“Don’t know,” was all the reply I made him.
“You’d be taken and sent to jail, where you ought to be, before you got half-way there,” he added, passing into the cabin as he said it. He came out soon with the pass in his hand, and calling me a “d-d nigger that deserved a hundred lashes,” threw it on the ground. I picked it up, and hurried away right speedily.
A slave caught off his master’s plantation without a pass, may be seized and whipped by any white man whom he meets. The one I now received was dated, and read as follows:
“Platt has permission to go to Ford’s plantation, on Bayou Boeuf, and return by Tuesday morning.
JOHN M. TIBEATS.”
This is the usual form. On the way, a great many demanded it, read it, and passed on. Those having the air and appearance of gentlemen, whose dress indicated the possession of wealth, frequently took no notice of me whatever; but a shabby fellow, an unmistakable loafer, never failed to hail me, and to scrutinize and examine me in the most thorough manner. Catching runaways is sometimes a money-making business. If, after advertising, no owner appears, they may be sold to the highest bidder; and certain fees are allowed the finder for his services, at all events, even if reclaimed. “A mean white,” therefore, —a name applied to the species loafer—considers it a god-send to meet an unknown negro without a pass.
There are no inns along the highways in that portion of the State where I sojourned. I was wholly destitute of money, neither did I carry any provisions, on my journey from the Big Cane to Bayou Boeuf; nevertheless, with his pass in his hand, a slave need never suffer from hunger or from thirst. It is only necessary to present it to the master or overseer of a plantation, and state his wants, when he will be sent round to the kitchen and provided with food or shelter, as the case may require. The traveler stops at
any house and calls for a meal with as much freedom as if it was a public tavern. It is the general custom of the country. Whatever their faults may be, it is certain the inhabitants along Red River, and around the bayous in the interior of Louisiana are not wanting in hospitality.
I arrived at Ford’s plantation towards the close of the afternoon, passing the evening in Eliza’s cabin, with Lawson, Rachel, and others of my acquaintance. When we left Washington Eliza’s form was round and plump. She stood erect, and in her silks and jewels, presented a picture of graceful strength and elegance. Now she was but a thin shadow of her former self. Her face had become ghastly haggard, and the once straight and active form was bowed down, as if bearing the weight of a hundred years. Crouching on her cabin floor, and clad in the coarse garments of a slave, old Elisha Berry would not have recognized the mother of his child. I never saw her afterwards. Having become useless in the cotton-field, she was bartered for a trifle, to some man residing in the vicinity of Peter Compton’s. Grief had gnawed remorselessly at her heart, until her strength was gone; and for that, her last master, it is said, lashed and abused her most unmercifully. But he could not whip back the departed vigor of her youth, nor straighten up that bended body to its full height, such as it was when her children were around her, and the light of freedom was shining on her path.
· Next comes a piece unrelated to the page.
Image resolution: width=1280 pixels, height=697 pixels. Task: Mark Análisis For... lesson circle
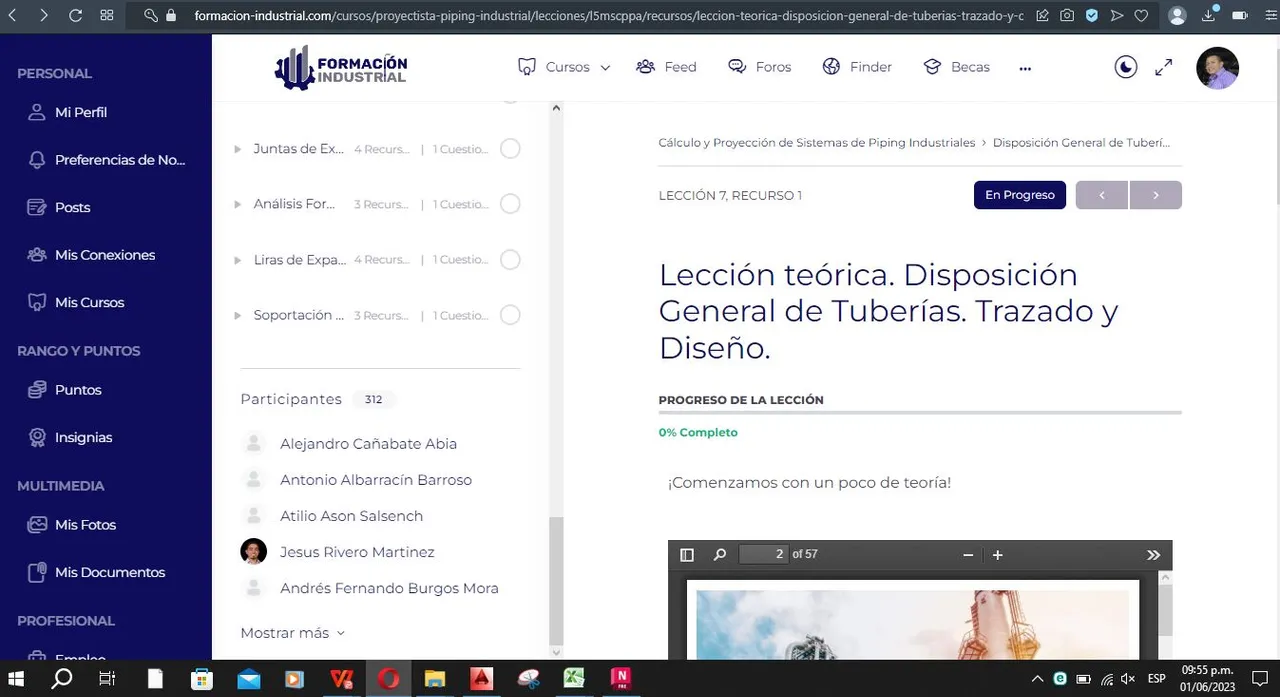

I learned the particulars relative to her departure from this world, from some of Compton’s slaves, who had come over Red River to the bayou, to assist young Madam Tanner during the “busy season.” She became at length, they said, utterly helpless, for several weeks lying on the ground floor in a dilapidated cabin, dependent upon the mercy of her fellowthralls for an occasional drop of water, and a morsel of food. Her master did not “knock her on the head,” as is sometimes done to put a suffering animal out of misery, but left her unprovided for, and unprotected, to linger through a life of pain and wretchedness to its natural close. When the hands returned from the field one night they found her dead! During the day, the Angel of the Lord, who moveth invisibly over all the earth, gathering in his harvest of departing souls, had silently entered the cabin of the dying woman, and taken her from thence. She was free at last!
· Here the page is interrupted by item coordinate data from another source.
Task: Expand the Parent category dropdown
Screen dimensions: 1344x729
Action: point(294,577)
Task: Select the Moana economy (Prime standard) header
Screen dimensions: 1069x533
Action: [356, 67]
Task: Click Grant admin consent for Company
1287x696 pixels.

Next day, rolling up my blanket, I started on my return to the Big Cane. After traveling five miles, at a place called Huff Power, the ever-present Tibeats met me in the road. He inquired why I was going back so soon, and when informed I was anxious to return by the time I was directed, he said I need go no farther than the next plantation, as he had that day sold me to Edwin Epps. We walked down into the yard, where we met the latter gentleman, who examined me, and asked me the usual questions propounded by purchasers. Having been duly delivered over, I was ordered to the quarters, and at the same time directed to make a hoe and axe handle for myself.
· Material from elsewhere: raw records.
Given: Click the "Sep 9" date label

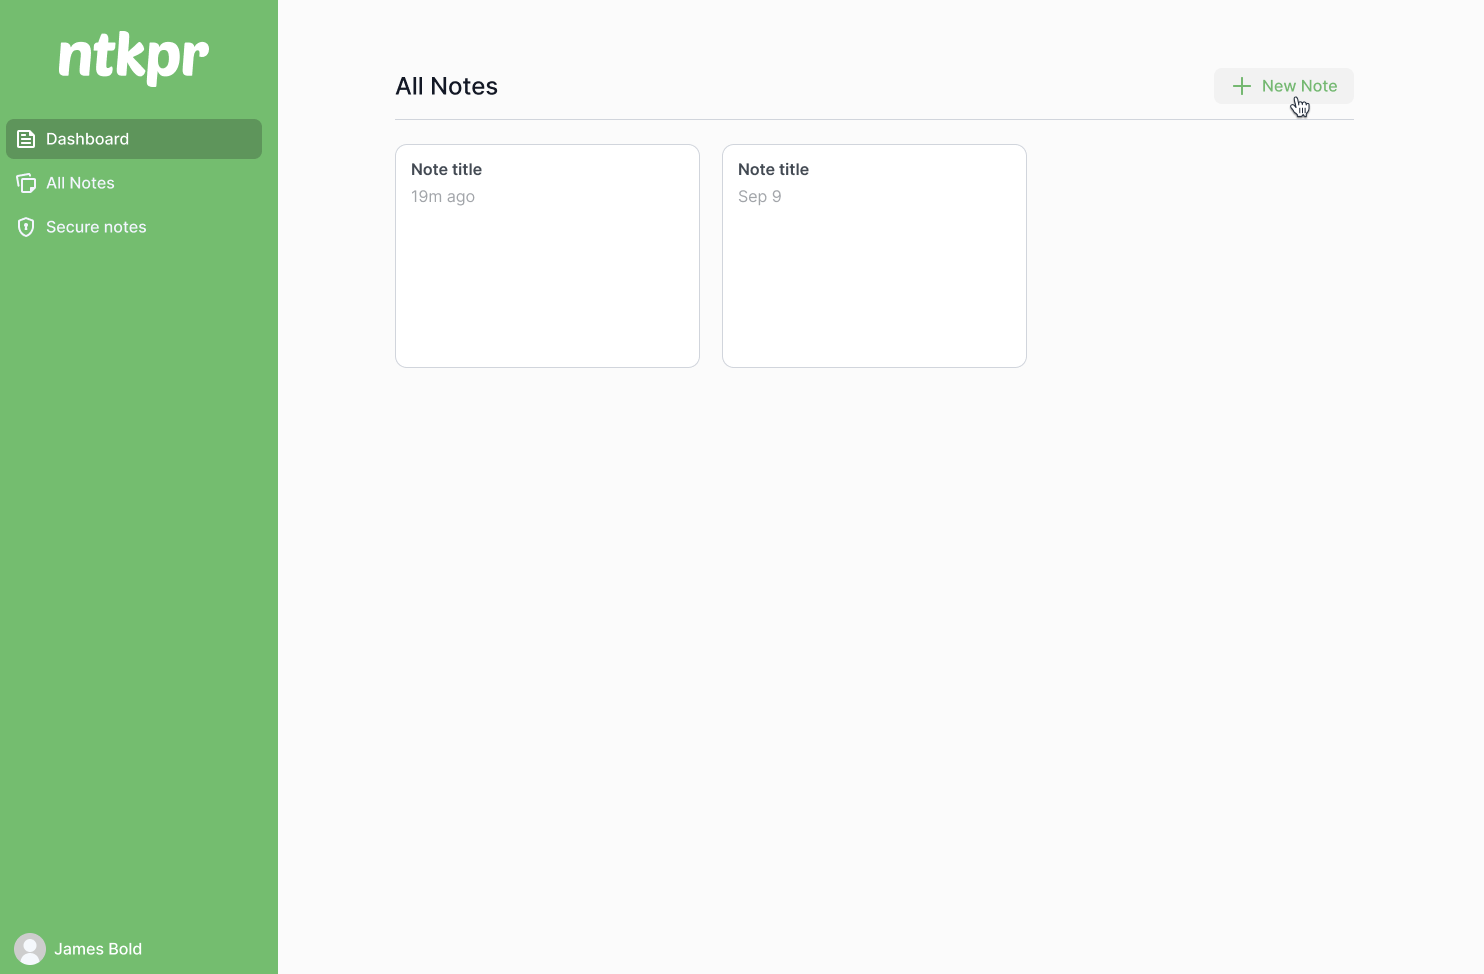Looking at the screenshot, I should (x=759, y=196).
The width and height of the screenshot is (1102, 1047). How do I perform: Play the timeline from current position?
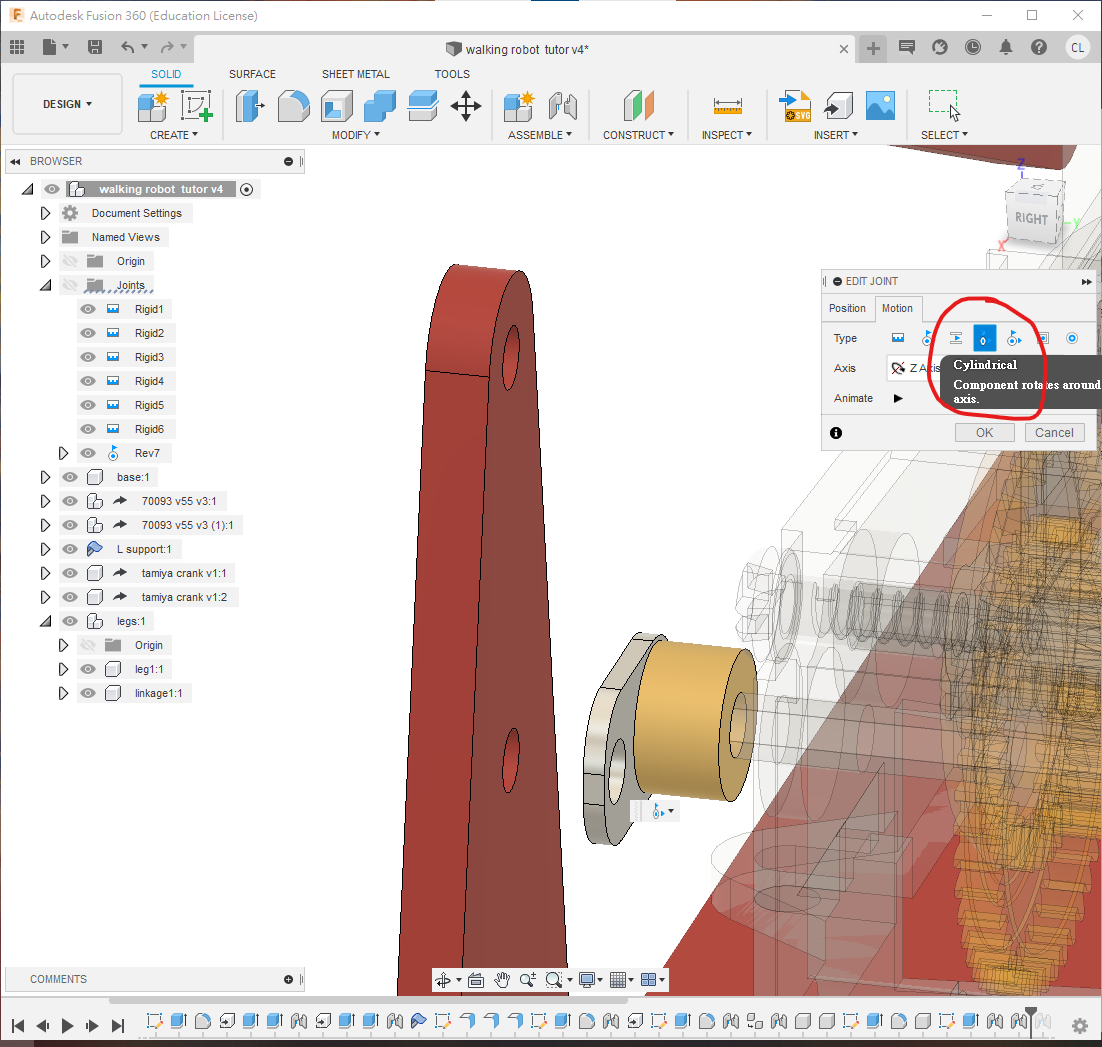pyautogui.click(x=68, y=1025)
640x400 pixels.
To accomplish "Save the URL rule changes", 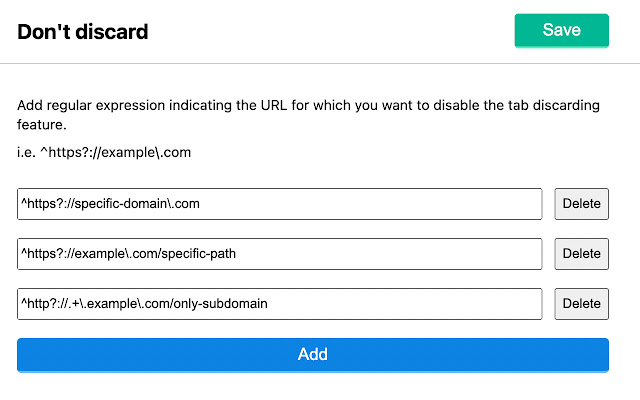I will (x=561, y=30).
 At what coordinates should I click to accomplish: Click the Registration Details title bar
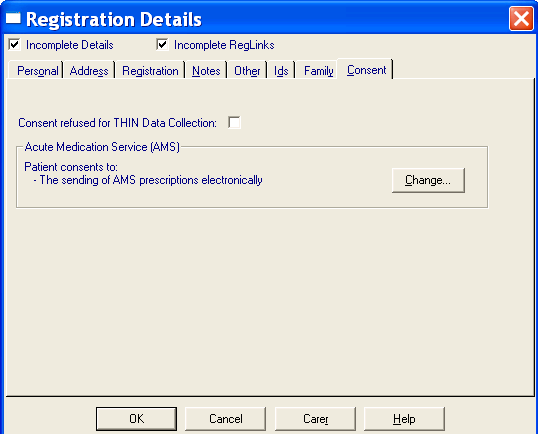257,19

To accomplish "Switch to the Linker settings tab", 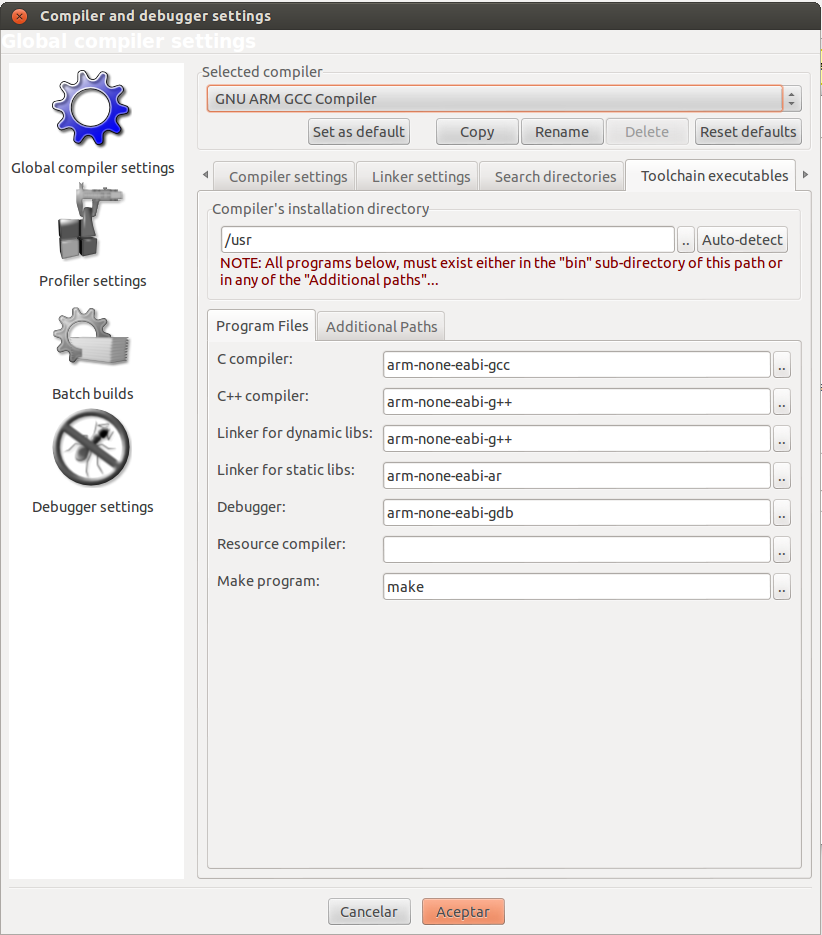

I was now no longer the property of Tibeats—his dog, his brute, dreading his wrath and cruelty day and night; and whoever or whatever my new master might prove to be, I could not, certainly, regret the change. So it was good news when the sale was announced, and with a sigh of relief I sat down for the first time in my new abode.
Tibeats soon after disappeared from that section of the country. Once afterwards, and only once, I caught a glimpse of him. It was many miles from Bayou Boeuf. He was seated in the doorway of a low groggery. I was passing, in a drove of slaves, through St. Mary’s parish.